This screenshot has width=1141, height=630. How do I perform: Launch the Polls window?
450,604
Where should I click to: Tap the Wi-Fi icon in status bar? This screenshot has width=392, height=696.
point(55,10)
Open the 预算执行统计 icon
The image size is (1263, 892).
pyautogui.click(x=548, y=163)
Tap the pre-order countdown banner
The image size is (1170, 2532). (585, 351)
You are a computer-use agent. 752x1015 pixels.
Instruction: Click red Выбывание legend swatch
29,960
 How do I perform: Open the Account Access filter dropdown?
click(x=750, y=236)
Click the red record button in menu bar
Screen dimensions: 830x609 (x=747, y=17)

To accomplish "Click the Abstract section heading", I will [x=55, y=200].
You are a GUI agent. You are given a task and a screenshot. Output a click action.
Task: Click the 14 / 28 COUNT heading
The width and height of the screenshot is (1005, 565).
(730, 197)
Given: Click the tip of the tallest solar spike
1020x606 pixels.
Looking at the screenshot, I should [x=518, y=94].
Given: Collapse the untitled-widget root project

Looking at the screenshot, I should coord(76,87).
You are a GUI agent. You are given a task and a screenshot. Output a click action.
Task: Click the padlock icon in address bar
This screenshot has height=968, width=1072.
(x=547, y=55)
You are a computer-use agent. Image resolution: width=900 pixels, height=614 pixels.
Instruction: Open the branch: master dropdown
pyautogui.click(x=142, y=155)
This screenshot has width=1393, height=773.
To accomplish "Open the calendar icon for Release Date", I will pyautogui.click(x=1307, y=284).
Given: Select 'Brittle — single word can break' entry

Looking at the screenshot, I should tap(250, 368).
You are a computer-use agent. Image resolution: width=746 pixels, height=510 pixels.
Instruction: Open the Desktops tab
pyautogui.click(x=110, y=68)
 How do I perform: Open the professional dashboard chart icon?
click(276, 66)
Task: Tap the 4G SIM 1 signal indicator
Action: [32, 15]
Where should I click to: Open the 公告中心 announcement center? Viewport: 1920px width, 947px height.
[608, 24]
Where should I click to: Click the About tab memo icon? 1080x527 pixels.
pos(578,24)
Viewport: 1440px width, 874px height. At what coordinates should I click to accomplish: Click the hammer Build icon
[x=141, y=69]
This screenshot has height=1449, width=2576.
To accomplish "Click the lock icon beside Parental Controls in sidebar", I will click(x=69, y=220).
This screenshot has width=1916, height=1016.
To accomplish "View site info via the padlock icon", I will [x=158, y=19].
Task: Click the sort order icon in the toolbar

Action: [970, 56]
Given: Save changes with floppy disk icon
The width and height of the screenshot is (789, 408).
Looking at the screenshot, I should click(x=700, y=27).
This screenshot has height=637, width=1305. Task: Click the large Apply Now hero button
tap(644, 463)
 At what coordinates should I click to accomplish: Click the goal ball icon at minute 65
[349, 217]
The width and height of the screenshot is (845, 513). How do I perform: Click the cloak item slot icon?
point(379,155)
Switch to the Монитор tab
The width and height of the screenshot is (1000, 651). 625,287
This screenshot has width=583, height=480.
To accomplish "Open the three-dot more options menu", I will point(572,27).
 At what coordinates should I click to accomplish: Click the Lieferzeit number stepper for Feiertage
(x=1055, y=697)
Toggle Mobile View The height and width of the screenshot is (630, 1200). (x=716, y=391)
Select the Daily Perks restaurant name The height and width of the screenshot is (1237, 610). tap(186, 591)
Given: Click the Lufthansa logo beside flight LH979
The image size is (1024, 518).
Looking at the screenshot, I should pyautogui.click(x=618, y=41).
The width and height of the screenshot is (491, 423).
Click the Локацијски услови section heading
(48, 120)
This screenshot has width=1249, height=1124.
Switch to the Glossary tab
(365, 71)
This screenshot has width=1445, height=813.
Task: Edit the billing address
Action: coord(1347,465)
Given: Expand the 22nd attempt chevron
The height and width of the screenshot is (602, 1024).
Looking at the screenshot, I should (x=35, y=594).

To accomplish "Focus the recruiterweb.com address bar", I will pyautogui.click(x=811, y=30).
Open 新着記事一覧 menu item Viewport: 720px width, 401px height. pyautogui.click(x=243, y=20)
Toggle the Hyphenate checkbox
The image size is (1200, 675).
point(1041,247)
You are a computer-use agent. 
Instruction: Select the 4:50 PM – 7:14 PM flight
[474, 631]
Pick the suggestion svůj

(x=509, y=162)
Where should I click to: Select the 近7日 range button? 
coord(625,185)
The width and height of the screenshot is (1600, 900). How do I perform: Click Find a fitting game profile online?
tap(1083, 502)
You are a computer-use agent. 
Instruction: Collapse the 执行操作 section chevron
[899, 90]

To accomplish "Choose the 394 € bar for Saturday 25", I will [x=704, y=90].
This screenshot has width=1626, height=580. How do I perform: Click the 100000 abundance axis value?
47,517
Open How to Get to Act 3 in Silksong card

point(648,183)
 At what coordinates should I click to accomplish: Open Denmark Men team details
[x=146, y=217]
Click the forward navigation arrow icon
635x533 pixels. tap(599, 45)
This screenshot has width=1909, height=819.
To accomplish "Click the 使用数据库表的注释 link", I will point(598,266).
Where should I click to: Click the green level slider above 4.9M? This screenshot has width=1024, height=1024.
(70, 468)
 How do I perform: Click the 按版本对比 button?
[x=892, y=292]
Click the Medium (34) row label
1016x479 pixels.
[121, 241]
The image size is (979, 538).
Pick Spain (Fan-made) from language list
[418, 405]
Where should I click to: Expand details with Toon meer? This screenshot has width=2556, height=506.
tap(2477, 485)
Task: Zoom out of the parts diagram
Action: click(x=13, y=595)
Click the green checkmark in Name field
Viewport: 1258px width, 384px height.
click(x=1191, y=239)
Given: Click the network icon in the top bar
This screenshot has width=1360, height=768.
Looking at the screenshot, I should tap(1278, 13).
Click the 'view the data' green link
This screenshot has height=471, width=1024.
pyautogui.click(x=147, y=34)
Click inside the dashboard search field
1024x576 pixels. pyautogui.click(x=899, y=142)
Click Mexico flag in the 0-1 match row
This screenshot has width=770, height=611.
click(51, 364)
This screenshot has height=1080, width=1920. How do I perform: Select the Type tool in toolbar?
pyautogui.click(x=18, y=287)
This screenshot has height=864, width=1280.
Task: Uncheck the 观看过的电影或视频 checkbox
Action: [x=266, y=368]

☆ ☆ ☆ ☆ ☆ ☆ ☆

▸ Task prompt:
Write out exactly the lines of the entries above that run from the line containing "This screenshot has width=1909, height=819." through the last line, including both.

▸ Response to this task:
This screenshot has width=1909, height=819.
To accomplish "Click the 使用数据库表的注释 link", I will point(598,266).
Where should I click to: Click the green level slider above 4.9M? This screenshot has width=1024, height=1024.
(70, 468)
 How do I perform: Click the 按版本对比 button?
[x=892, y=292]
Click the Medium (34) row label
1016x479 pixels.
[121, 241]
The image size is (979, 538).
Pick Spain (Fan-made) from language list
[418, 405]
Where should I click to: Expand details with Toon meer? This screenshot has width=2556, height=506.
tap(2477, 485)
Task: Zoom out of the parts diagram
Action: click(x=13, y=595)
Click the green checkmark in Name field
Viewport: 1258px width, 384px height.
click(x=1191, y=239)
Given: Click the network icon in the top bar
This screenshot has width=1360, height=768.
Looking at the screenshot, I should tap(1278, 13).
Click the 'view the data' green link
This screenshot has height=471, width=1024.
pyautogui.click(x=147, y=34)
Click inside the dashboard search field
1024x576 pixels. pyautogui.click(x=899, y=142)
Click Mexico flag in the 0-1 match row
This screenshot has width=770, height=611.
click(51, 364)
This screenshot has height=1080, width=1920. How do I perform: Select the Type tool in toolbar?
pyautogui.click(x=18, y=287)
This screenshot has height=864, width=1280.
Task: Uncheck the 观看过的电影或视频 checkbox
Action: [x=266, y=368]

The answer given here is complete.